Possibly related, with satellite some LNBs suffer from a temperature-
dependent frequency shift. I had signal loss on sunny days, which Sky
didn't believe, and they switched decoders twice before i convinced
the tech to change the LNB. He conceded that it was "quite warm".
Better-quality LNBs have a PLL to avoid this.

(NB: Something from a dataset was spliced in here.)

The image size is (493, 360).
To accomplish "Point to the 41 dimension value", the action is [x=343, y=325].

On 1/08/2006, at 3:48 PM, Michael Davies wrote:
As the subject suggests, I’ve been noticing an interesting problem
with our internet. We’re lucky enough to be on the receiving end of
a wireless net connection running through Trango broadband
hardware, fairly conventional wireless tech. However I’ve noticed
through monitoring the connection with smokeping to various places
around the country that the connection quality seems to decrease
dramatically through the middle of the day, but not every day. At
first I thought that this was simply related to congestion
somewhere, but from following the weather a bit I’ve started
noticing that it gets worse on the nice sunny days.
For example: Today, a balmy 17 degrees in Dunedin and beautifully
sunny all day. Packet loss and jitter begins to increase at about
9am and peaks about 1pm with 60% loss, then at 2pm as if flicking a
switch it returns to nearly 0% loss. From looking at the graphs
over time, this does happen quite often but not every day and the
loss today is definitely the worst I’ve seen it (but also the
warmest/sunniest day we’ve had in Dunedin for quite a while).
Has anyone seen or heard of this happening before? Would there be
any way to prevent this – supposing that the sun is the culprit –
short of installing a Mr. Burns type sun shield?